Tag Archives: data

Take the Survey

surveyCreating a good survey, one that gives you robust results, takes skill. In a former life I worked for a data analytics company where a team worked on creating surveys for consumers where I gained an appreciation of the skill. I have sincere worked with online surveys. Here are some aspects of survey design to consider.

Sample Size

Imagine you want to know whether Dutch people prefer dark or milk chocolate. The population of the Netherlands is 16.8 million. How many of them do you need to ask?

It turns out, not that many. If I collected data from 1067 people I could be 95% sure that my answer as correct with a margin of error of 3%. That means that if 70% choose milk chocolate the answer in the general population will lie between 67 and 73%. So if you’re a chocolate manufacturer you now know to make most of your flavours based on milk chocolate.

You can be more sure of the answer the further the outcome is from 50%. For the chocolate maker an answer of 47-53% would still be useful, but it’s problematic if you’re predicting political outcomes.

Once upon a time I knew the maths behind these calculations, now I just use an online calculator

Sample Selection

Your sample should reflect your target population as much as possible. This may involve excluding some people from  participating – if you are researching hair care products you don’t need bald men in your sample. For wider. issues it is more likely that you will try to construct a sample that mirrors the total population in terms of gender, race, age, income, family status, religion, location, gender identity and sexuality. That’s not easy. The further you are from your target group the less reliable the outcome of your survey.

Method Bias

Your method of collecting data may introduce bias, if you are collecting data by calling domestic numbers during working hours you exclude working people. If you collect data online you exclude those not on the Internet, and limit respondents to the small group that find your website.

If you are collecting data online you need to control for bots, and you may want to limit the number of times a respondent can answer.

Question construction

To get useful data from your survey you need to construct your questions to be neutral, unambiguous, not leading and specific.

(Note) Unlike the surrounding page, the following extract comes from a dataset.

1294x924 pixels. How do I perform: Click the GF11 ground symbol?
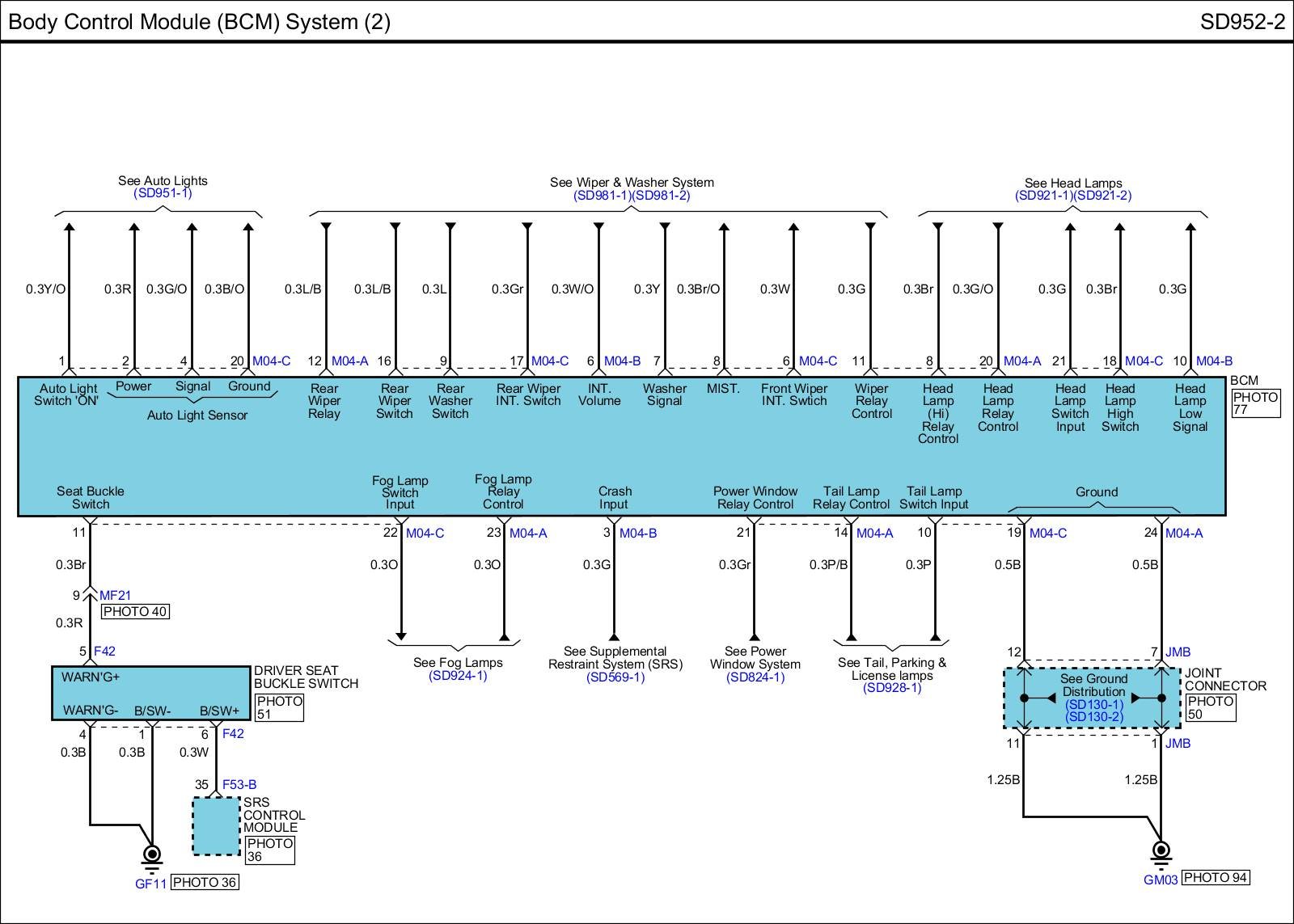[x=151, y=854]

“Do you smoke cigarettes?” Is neutral

“Are you a filthy smoker?” Is not.


It should be clear what information you ar seeking in your question; there are two traps to avoid here.

  • Asking two things in one question

“how friendly and helpful was your customer agent today?” Asks two things, and it’s impossible to decide how to answer if your customer agent solved the problem but was grumpy on the phone with you. You need to split this into two questions.

  • Using negatives

“Do you disagree that raising taxes won’t create jobs?” Is confusing. Rewrite this to ask “Do you agree that…  ?” to simplify it

Avoid Leading Questions

Leading questions contain details that indicate the expected answer.

“When will you start offering free upgrades?” assumes that you will offer free upgrades.


You will get more accurate and useful data if you ask specifics.

“Do you eat chocolate regularly?” doesn’t tell you much since ‘regularly’ means different things. Much better to ask “how often do you eat chocolate?” and give people a series of ranges to choose from.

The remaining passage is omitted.